- [PROBLEM REQUIREMENTS]
Please give back only the lines below from the one containing "[Find us on Instagram] (886, 13)" to the one containing "Prefeitura de (102, 911)", each repeated word for word, both ends included.

- [TASK MATERIAL]
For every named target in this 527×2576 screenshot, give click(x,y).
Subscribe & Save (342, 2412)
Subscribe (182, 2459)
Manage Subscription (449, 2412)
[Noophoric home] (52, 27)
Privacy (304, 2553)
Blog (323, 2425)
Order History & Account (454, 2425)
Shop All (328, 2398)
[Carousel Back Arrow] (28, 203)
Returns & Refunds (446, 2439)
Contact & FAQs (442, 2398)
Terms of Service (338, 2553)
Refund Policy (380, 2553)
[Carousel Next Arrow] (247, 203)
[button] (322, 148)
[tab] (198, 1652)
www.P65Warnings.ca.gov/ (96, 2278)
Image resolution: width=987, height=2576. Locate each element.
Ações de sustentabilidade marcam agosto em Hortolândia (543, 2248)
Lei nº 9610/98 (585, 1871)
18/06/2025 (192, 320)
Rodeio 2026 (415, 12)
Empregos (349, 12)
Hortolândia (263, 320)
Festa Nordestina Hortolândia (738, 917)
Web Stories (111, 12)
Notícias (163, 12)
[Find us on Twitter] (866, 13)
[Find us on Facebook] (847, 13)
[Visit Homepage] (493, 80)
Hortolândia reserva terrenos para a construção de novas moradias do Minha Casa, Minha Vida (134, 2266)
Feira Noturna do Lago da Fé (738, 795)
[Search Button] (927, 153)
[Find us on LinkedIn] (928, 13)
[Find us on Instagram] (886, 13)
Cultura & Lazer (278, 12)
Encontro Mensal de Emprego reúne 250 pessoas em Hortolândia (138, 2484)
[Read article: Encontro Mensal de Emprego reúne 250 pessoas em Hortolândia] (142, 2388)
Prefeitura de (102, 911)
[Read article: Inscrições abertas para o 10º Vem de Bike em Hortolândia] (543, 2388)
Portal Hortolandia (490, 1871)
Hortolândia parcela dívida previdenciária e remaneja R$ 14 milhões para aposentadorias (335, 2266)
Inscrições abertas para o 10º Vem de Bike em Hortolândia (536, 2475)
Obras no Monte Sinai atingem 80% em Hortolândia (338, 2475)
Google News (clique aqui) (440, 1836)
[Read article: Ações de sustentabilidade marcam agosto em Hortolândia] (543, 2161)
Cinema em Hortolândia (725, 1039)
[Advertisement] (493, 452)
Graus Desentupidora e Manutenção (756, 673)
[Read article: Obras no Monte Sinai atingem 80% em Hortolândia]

- [YOUR RESPONSE]
[Find us on Instagram] (886, 13)
Cultura & Lazer (278, 12)
Encontro Mensal de Emprego reúne 250 pessoas em Hortolândia (138, 2484)
[Read article: Encontro Mensal de Emprego reúne 250 pessoas em Hortolândia] (142, 2388)
Prefeitura de (102, 911)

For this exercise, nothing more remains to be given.